La présence policière était plutôt discrète dans le quartier de Ratchaprasong de Bangkok, où les “chemises rouges” du Front uni pour la démocratie contre la dictature (UDD) se sont rassemblés pour marquer le quatrième mois écoulé depuis l’évacuation par la police et l’armée de leur campement dans le centre-ville de Bangkok.

Pour un peu on se serait cru de nouveau au mois d’avril dernier, mais cette fois l’ambiance était nettement moins joviale et plutôt empreinte d’une certaine gravité.

Hommage aux membres des "chemises rouges" tués au cours de la journée du 19 mai

La foule nombreuse des “chemises rouges” a une nouvelle fois envahi le centre de Bangkok, mais le décor a changé : le rassemblement se déroule cette fois au pied de grands panneaux qui protègent les immeubles incendiés quatre mois plus tôt. Comme le décor, l’ambiance est aussi assez différente, plus chargée d’émotions et moins bon enfant : l’affichage en plusieurs endroits des photos de victimes de la répression du 19 mai dernier y est sans doute pour quelque chose.

Un hommage aux militants morts le 19 mai

Un peu partout aux alentours du carrefour de Radjprasong, des petits autels ont été érigés a la mémoire des manifestant tués il y a tout juste quatre mois pendant la journée du 19 mai. 89 personnes étaient alors décédées, et au moins 1900 autres blessées a la suite des affrontements qui avaient suivi l’intervention de l’armée pour évacuer les manifestants.

Un petit air de deja vu dans le centre de Bangkok : le carrefour de Radjprasong aux couleurs des pro Thaksin

Près de 4 mois après la répression, de nombreux membres des chemises rouges sont toujours détenus dans les prisons à travers le pays. Le nombre exact des détenus, ainsi que leur nom, n’est pas connu. Le chiffre officiel révélé par le secrétaire du ministre de la Justice est de 209.

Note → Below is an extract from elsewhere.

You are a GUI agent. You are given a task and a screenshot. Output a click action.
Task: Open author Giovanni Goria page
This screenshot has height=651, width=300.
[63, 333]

Selon l’administration pénitentiaire, 169 cas sont en cours d’enquête, 12 ont été condamné, 2 sont détenus en lieu et place des amendes, et 26 sont en appel.

Bangkok reste sous  état d’urgence depuis plusieurs mois, une mesure imposée avec les manifestations anti-gouvernementales qui avaient paralysé une grande partie du quartier central des affaires en avril et mai dernier.

Une majorité de thaïlandais reste favorable au maintien de l’état d’urgence

abhisit affiche
Une affiche de l'actuel Premier Ministre Abhisit Vejjajiva avec la legende - Assassin-

Selon un sondage d’opinion rendu public dimanche, 58,5% des personnes interrogées se prononcent contre  l’annulation de l’état d’urgence et seulement 18,9% des répondants estiment que le décret doit être levé. La sécurité à Bangkok a été renforcée cette semaine suite à deux attentats à la bombe, non revendiqués.

Les autorités thaïlandaises ont aussi mis en place un centre chargé de surveiller les activités du Front uni pour les actitivtes des “chemises rouges”, selon le porte-parole du Centre pour la résolution de la situation d’urgence (CRES), le colonel Sansern Kaewkamnerd. Le centre, sera dirigé par l’actuel chef de l’armée Anupong Paojinda, et charge de surveiller la situation dans les sept provinces qui se trouvent toujours en état d’urgence.

Les manifestations du 19 septembre sont en même temps un rappel du quatrième anniversaire du coup d’État qui a renversé le Premier ministre Thaksin Shinawatra en 2006.

Le coup d’État du 19 septembre 2006 était censé mettre fin à des mois d’agitation politique et rétablir la stabilité en la Thaïlande, mais quatre années plus tard le royaume est aussi divisé et instable que jamais. Les militaires qui avaient renversé le Premier ministre Thaksin Shinawatra ont été dans un premier temps, accueillis avec soulagement par de nombreux Thaïlandais, en particulier ceux qui manifestaient contre les abus de pouvoir de l’administration de Thaksin.

Mais après quatre années de crise politique, la Thaïlande est enfermée dans un cycle sans fin de protestations et de contre- manifestations, qui a aussi un prix pour tous les Thaïlandais, quelques soient la couleur de leurs chemises.